Studies in male rats who were given saffron, meanwhile, showed an increase in sexual activity in male rats given the spice. A human study found that men who took 200 mg of saffron a day for 10 days reported improved erectile function and sexual satisfaction.

“The medicine chest has really moved from the bathroom to kitchen table,’’ says Marcone, observing the popularity of natural health products. That said, he emphasizes he is not advocating that people use the plants and animals that were the subjects of the studies he examined.

“We’re not trying to market anything with this review,’’ he says.

The review will certainly discourage people from using Spanish fly (a powder created from blister beetles, which contain a toxin). Its use as an aphrodisiac in traditional Chinese and African cultures has resulted in deaths. Studies in rats have also shown it can be lethal.

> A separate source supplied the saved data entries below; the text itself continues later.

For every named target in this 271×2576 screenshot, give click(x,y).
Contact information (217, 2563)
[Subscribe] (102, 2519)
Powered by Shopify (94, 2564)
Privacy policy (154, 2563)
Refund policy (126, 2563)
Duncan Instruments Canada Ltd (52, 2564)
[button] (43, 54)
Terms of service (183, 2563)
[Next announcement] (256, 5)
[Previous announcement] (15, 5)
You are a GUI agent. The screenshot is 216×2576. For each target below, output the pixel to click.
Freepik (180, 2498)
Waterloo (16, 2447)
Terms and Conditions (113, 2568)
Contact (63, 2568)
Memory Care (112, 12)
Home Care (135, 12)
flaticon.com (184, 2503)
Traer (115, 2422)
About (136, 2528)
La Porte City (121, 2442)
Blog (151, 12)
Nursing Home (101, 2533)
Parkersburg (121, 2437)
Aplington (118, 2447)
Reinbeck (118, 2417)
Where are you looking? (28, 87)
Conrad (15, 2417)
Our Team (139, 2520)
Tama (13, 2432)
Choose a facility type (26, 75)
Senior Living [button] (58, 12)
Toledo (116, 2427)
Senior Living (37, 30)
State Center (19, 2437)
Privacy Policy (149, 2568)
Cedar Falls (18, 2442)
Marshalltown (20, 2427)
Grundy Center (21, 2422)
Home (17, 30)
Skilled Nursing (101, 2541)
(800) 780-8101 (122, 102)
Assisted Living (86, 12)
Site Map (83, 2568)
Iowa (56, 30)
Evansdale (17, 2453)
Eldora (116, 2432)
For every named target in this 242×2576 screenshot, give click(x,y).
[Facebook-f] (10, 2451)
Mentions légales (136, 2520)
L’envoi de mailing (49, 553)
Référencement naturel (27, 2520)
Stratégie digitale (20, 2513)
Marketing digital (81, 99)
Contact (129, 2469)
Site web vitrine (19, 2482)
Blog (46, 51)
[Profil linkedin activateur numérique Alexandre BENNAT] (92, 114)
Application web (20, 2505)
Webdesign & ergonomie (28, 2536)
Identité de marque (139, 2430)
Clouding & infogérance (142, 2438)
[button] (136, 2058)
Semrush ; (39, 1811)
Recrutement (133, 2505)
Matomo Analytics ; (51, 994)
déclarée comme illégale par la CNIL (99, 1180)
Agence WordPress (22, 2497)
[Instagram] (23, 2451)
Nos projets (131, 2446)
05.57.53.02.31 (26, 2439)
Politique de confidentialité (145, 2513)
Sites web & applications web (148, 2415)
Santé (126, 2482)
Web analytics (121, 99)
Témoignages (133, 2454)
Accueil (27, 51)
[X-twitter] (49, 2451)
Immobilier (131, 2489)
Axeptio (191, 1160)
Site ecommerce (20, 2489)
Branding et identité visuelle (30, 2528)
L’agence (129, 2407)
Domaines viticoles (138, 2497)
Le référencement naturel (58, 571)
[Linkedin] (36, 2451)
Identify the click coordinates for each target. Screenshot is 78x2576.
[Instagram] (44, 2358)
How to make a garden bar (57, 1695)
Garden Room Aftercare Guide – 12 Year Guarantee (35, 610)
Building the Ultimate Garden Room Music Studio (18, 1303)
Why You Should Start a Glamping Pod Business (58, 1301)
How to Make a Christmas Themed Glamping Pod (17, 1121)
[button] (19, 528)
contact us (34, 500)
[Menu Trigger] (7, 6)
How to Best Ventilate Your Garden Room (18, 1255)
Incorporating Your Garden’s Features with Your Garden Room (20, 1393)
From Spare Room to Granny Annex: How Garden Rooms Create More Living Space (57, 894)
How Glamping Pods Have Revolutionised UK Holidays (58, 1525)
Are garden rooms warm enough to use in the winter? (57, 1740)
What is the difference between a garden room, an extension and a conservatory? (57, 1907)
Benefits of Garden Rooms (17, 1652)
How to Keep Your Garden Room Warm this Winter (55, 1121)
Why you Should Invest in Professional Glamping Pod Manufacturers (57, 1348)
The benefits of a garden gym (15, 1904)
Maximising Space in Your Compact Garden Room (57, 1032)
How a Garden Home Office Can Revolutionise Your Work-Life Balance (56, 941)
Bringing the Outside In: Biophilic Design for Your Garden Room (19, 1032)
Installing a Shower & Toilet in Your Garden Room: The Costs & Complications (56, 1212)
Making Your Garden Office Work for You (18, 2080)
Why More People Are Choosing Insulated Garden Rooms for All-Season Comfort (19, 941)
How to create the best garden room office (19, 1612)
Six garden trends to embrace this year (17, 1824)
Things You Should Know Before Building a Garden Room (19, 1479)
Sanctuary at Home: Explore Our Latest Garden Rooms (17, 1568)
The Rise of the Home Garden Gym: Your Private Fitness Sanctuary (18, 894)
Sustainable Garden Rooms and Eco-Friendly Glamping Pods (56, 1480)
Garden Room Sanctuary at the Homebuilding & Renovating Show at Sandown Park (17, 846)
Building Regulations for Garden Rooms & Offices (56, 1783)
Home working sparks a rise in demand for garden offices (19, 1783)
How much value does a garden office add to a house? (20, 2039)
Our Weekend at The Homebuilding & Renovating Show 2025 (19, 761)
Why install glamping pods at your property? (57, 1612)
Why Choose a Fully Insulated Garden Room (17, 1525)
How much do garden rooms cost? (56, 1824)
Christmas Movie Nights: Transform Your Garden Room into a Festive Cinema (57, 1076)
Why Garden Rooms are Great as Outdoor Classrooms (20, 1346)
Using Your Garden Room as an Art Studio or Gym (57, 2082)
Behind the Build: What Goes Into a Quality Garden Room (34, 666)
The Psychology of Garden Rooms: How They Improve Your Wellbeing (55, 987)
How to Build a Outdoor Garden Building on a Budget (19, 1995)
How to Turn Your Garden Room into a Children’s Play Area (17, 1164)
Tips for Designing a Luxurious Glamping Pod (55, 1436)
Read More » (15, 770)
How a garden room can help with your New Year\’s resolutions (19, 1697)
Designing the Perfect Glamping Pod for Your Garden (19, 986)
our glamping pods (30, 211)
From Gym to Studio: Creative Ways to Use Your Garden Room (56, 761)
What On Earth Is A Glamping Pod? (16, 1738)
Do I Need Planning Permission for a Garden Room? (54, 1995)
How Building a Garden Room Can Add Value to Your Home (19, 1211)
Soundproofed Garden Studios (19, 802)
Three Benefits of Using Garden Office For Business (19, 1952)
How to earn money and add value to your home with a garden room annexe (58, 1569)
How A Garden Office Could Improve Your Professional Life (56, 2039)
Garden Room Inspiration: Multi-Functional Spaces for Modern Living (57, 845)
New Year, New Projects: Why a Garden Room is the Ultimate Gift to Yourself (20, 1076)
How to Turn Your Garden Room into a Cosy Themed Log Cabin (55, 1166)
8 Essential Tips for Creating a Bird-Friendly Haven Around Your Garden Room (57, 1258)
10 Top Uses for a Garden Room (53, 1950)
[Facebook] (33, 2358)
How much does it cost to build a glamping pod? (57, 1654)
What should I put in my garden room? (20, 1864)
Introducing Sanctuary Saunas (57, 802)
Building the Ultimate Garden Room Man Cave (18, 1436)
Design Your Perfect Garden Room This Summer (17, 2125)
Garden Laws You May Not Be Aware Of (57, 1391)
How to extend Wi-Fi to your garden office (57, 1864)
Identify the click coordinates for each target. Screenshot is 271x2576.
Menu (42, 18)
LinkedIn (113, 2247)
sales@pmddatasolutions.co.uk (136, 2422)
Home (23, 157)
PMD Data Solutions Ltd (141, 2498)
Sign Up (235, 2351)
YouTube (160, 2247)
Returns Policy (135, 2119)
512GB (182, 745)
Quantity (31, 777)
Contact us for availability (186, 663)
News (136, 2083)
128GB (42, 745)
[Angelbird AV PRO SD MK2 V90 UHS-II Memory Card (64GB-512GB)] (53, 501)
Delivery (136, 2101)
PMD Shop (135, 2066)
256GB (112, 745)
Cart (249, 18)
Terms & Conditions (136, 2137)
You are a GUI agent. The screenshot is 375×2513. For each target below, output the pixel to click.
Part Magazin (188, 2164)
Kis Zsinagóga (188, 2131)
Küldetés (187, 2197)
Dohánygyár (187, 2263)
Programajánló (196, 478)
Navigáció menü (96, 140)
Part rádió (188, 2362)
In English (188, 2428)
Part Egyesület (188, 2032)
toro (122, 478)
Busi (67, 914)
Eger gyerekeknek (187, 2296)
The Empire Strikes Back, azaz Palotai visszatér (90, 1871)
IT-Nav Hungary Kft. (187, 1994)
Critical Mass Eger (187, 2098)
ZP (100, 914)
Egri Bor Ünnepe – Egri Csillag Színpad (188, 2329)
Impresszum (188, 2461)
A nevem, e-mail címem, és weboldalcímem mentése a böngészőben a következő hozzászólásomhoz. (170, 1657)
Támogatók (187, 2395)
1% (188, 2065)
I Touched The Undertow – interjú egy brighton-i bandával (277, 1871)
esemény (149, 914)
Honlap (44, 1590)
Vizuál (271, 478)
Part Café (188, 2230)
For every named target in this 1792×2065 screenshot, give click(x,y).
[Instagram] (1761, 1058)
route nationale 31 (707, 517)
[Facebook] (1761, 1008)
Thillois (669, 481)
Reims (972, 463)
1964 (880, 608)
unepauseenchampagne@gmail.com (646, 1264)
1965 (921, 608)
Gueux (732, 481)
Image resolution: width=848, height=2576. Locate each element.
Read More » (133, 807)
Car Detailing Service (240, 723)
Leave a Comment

Marcone’s survey looked at studies involving yohimbine, a chemical from West Africa’s yohimbine tree, which has been used to increase libido and in the treatment of impotence. It is legal only by prescription in Canada. Some products containing yohimbine bark extra have been sold online and in some retail outlets but Health Canada has issued an advisory warning people that there is a risk of potentially serious side effects.
The male and female libido-enhancing properties of the muira puama plant of Brazil and the maca root (sold over the counter by Canadian retailers) from a member of the mustard family found in the Andes are also attested to in a number of studies reviewed by Marcone.

Cloves, sage and nutmeg have had sexually stimulating effects in clinical studies in rats, but Marcone has encountered no research on humans.


Although chocolate has a reputed aphrodisiac effects, he says he found no study supporting this. He adds that certain ingredients in chocolate, such as phenylethylamine, “can affect serotonin and endorphin levels in the brain,’’ which can improve mood, he says.